In December, Omicron virus swept the world and became a main line of capital market fluctuations. With the stronger transmission power of Omicron, the proportion of newly confirmed cases in the global population has reached a new high since the covid-19 epidemic, especially in Europe, especially the UK, which took the lead in relaxing epidemic prevention, and the United States is approaching the high point set in 2021. However, from the current clinical experience in Britain, South Africa and other places, the growth of hospitalization rate and mortality is not serious temporarily, and the data of pharmaceutical manufacturers show that their vaccines and oral drugs are effective on Omicron variants. Major countries have not tightened epidemic prevention policies in a large area, which has improved the mood of the capital market in the near future. Since late December, crude oil, US stocks and bulk commodities have rebounded rapidly, but it is still too early to make a comprehensive conclusion on Omicron. We need to be vigilant about the possibility of severe accelerated growth and countries restarting economic blockade after the high increase of confirmed cases, which will shock the capital market. In December, the Federal Reserve's interest rate meeting deleted "inflation is temporary" and announced to speed up taper, making the market count the number of interest rate increases by the Federal Reserve in 2022 and 2023 up to three times respectively. However, the U.S. bond yield is mainly reflected in the upward flattening. The long-term U.S. bond interest rate is stable at 1.45%. The Hawking of the Federal Reserve has no impact on U.S. stocks, gold, the dollar and other assets.

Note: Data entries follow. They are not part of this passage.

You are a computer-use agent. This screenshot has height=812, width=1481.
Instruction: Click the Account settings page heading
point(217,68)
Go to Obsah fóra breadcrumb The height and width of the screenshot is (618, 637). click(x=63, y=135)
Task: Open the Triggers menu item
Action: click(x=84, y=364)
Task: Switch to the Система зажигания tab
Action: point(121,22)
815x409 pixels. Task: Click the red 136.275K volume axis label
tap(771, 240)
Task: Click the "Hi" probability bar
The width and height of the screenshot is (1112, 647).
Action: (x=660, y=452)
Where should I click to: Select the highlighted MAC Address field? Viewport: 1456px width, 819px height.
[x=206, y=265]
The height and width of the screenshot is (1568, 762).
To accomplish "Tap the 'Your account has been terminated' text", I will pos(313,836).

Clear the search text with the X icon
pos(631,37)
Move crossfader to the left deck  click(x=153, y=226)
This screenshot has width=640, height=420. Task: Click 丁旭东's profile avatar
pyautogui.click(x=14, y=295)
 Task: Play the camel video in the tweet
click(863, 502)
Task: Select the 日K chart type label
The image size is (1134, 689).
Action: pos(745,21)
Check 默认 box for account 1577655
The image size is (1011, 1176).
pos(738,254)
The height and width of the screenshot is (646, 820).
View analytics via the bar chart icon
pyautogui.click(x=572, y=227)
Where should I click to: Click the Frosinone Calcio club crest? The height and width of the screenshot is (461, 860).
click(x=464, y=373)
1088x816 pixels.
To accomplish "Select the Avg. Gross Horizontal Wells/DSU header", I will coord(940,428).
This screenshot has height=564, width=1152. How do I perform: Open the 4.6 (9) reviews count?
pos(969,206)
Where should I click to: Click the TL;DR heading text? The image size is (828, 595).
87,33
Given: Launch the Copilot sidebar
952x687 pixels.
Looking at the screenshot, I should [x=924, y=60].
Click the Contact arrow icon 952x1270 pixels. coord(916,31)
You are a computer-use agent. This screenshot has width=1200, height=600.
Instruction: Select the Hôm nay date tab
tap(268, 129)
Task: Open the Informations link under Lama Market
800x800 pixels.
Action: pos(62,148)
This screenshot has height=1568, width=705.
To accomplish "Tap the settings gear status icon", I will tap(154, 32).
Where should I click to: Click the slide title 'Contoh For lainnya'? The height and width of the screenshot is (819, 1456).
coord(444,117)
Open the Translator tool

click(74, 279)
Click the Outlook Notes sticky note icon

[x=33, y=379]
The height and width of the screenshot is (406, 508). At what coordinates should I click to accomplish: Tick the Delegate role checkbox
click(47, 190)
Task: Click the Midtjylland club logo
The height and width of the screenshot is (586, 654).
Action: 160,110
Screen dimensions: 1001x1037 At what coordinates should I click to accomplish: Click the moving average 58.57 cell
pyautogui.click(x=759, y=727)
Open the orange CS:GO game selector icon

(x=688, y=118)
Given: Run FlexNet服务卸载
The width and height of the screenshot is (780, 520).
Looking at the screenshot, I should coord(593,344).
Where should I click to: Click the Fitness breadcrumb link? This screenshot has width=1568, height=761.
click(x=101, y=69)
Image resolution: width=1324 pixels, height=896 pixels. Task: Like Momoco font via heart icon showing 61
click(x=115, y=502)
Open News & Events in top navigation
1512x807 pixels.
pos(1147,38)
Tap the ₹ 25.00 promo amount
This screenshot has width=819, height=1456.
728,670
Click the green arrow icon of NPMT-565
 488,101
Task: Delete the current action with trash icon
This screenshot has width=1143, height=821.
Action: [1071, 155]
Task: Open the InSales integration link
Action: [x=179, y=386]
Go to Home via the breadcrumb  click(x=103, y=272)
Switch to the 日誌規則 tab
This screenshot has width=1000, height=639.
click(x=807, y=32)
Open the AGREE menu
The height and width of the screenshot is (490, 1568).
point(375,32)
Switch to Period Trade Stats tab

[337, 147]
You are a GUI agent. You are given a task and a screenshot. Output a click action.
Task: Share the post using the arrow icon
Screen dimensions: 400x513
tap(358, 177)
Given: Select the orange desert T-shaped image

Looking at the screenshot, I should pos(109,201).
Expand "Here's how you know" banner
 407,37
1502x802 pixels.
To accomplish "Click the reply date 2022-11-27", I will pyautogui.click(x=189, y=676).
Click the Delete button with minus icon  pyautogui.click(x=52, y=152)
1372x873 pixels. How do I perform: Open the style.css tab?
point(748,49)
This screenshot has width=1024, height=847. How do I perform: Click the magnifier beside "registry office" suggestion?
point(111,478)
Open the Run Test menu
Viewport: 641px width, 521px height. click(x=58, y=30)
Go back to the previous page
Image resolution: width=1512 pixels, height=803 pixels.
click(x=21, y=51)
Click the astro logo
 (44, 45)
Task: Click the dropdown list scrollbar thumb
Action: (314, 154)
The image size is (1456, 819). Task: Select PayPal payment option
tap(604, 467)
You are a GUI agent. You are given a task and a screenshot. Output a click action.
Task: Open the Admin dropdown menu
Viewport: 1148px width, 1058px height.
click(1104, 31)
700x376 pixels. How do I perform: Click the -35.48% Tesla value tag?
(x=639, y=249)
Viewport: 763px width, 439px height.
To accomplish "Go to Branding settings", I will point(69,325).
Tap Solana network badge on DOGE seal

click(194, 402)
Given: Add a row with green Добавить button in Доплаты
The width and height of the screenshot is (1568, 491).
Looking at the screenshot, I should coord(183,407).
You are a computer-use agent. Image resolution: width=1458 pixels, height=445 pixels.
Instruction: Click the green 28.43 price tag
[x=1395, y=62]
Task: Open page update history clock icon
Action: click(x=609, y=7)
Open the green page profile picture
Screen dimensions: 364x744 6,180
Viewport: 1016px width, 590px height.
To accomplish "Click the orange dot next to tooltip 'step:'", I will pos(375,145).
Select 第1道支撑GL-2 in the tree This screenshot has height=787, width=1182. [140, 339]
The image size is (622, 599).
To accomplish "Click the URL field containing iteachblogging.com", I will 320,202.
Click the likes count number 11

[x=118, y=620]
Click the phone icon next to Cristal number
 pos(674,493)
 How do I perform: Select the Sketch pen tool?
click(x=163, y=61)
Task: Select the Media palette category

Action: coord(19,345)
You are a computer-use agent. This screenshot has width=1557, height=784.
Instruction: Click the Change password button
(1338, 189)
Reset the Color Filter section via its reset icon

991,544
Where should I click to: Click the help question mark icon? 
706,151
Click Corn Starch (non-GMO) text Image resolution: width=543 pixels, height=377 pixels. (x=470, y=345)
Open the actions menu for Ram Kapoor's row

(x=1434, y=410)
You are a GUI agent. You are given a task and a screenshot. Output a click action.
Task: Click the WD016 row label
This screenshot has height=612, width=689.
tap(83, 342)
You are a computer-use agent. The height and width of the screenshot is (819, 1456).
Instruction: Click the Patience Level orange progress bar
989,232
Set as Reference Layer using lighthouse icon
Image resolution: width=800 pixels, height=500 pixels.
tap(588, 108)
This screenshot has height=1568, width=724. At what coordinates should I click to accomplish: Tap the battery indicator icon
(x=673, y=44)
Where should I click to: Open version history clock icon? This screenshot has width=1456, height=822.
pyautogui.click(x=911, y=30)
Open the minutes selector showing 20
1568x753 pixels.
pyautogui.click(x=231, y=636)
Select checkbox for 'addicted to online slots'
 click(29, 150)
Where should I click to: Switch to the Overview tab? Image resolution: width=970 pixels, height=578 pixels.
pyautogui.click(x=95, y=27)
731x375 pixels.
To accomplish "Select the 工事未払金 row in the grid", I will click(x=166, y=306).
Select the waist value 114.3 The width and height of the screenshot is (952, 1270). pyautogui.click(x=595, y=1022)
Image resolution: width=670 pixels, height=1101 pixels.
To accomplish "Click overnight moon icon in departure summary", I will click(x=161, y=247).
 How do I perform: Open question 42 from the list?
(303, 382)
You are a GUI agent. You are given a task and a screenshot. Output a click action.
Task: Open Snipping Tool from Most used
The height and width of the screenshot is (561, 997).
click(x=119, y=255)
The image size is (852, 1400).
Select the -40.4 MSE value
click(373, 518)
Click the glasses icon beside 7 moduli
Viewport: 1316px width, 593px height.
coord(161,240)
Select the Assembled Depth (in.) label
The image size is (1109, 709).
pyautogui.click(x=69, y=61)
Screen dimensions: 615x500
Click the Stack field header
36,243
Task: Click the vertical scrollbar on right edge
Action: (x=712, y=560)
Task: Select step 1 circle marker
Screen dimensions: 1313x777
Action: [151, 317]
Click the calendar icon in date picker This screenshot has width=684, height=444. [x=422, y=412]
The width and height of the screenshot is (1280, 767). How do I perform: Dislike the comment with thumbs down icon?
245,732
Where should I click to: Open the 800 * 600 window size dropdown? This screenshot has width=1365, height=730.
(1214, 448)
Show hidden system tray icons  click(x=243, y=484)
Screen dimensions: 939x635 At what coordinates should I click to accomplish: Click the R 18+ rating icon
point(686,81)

China: the economy continues to "warm up" and the policy space for steady growth is opened

According to China's economic and financial data for November released in December, China's economy continues to be in a "small recovery" state. Exports still have a strong impact on the economy, manufacturing investment has performed well, while the two traditional growth drivers of real estate and infrastructure are still slowing down. Under the dot rebound of China's epidemic, consumption growth is under pressure again. Although residents' medium and long-term loans benefit from the relaxation of policies, the demand for effective loans by enterprises is still weak. After the prices of bulk commodities in the upstream fell sharply, the profit growth of enterprises began to flow back to the middle and lower reaches and private enterprises. Since December, with the central economic work conference setting the tone of "stabilizing the economy" next year, the adjustment of real estate policies and the increase of relevant policies on the physical workload of infrastructure investment as soon as possible have weakened the risk of economic stall and decline in 2022. There is still a high degree of uncertainty in the overseas epidemic situation and prevention and control situation, which makes the resilience of China's exports expected to last longer. This fundamental environment with open policy space and no improvement in the economy is more friendly to the structural market of the bond market and the stock market. In December, the RMB exchange rate rose further against the trend (strong dollar), and the central bank made policy intervention to correct the expectation.

Policy: the counter cyclical policy was actively introduced, and the monetary policy "took multiple measures at the same time"

In December, the central economic work conference again mentioned "taking economic construction as the center", requiring "all parties to actively launch policies conducive to economic stability, and the policy force should be appropriately advanced". Under this setting, the central bank announced a comprehensive reduction of the reserve requirement by 0.5% on December 6, a 0.25% reduction in the refinancing interest rate for supporting agriculture and small businesses on December 7, and a 5bp reduction in the LPR interest rate on December 20; The Ministry of Finance issued a quota of 1.46 trillion yuan of special bonds approved in advance in 2022. The national financial work conference stressed that greater efforts should be made to reduce taxes and fees in 2022. We believe that in 2022, China's monetary policy will take "multiple measures" to support the real economy, and there is room for the reduction of the deposit reserve ratio by 1-1.5 percentage points. If the downward pressure on the economy increases, it may also cut interest rates by 10-15bp, focusing more on the use of structural tools.